Vedanta chief executive Tom Albanese said he will seek support from minority investors based in India this week and will meet investors in the UK next week.
Explaining the rationale of the merger, Agarwal said Vedanta is trying to create a natural resource company in India that will produce oil and gas, aluminium, copper, zinc, iron ore.
All over the world this trend is there that diversified metal companies are very well accepted. India has tremendous potential in this process, he said.
Vedanta plans to use Rs 16,867 crore cash lying with Cairn to pay off part of its Rs 77,752 crore debt.

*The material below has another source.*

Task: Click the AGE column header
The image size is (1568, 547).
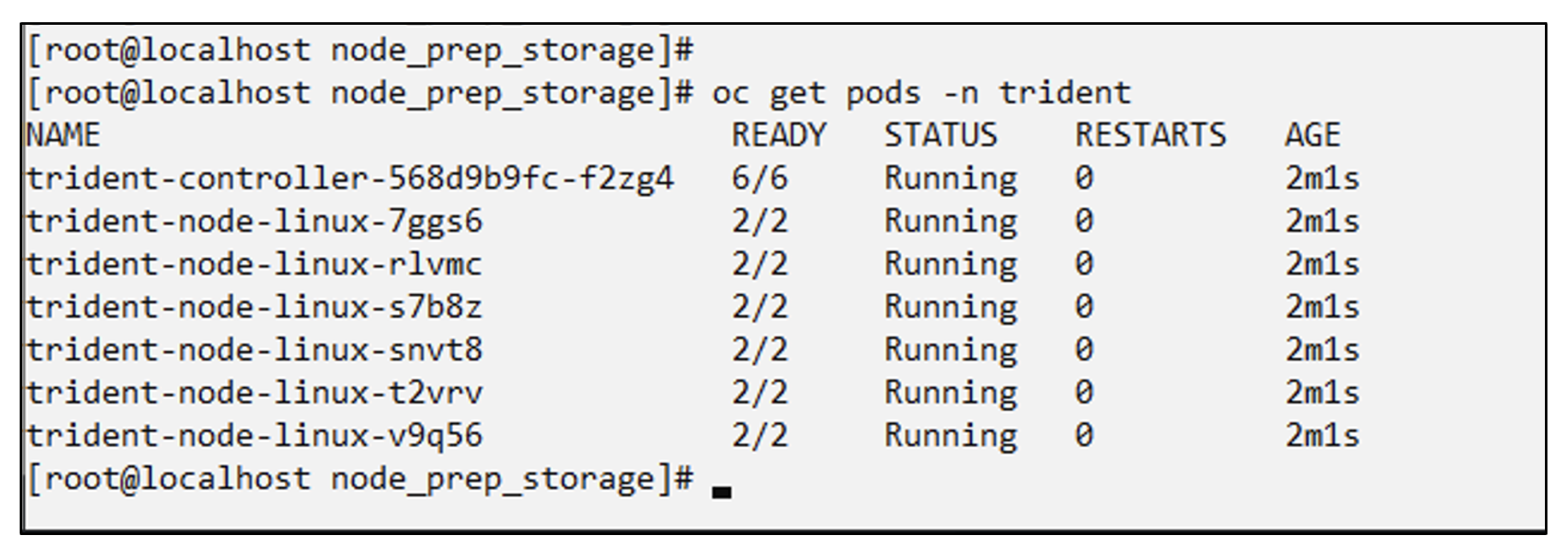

On the tax demand on Cairn India, Agarwal said: "We have also mentioned about the retrospective tax because when the demand came on us on the basis of withholding tax, the year they have mentioned, those years the law was not there to deduct the TDS. So matter is in the court, it is subjudice. So we have left at that phase."
The I-T Department had in March this year imposed a tax demand of Rs 20,495 crore on Cairn India for failing to deduct withholding tax on alleged capital gains made by its erstwhile promoter, Cairn Energy.
Cairn India, which is 60 per cent owned by Vedanta and is being merged with the metal and mining firm, had stated that it does not agree with the tax demand and had challenged it in the Delhi High Court.
The tax demand is in addition to I-T Department slapping a Rs 10,247-crore tax demand on Cairn Energy for an alleged Rs 24,500-crore worth capital gains it made in 2006 while transferring all of its Indian assets to a new company, Cairn India, and getting it listed on stock exchanges.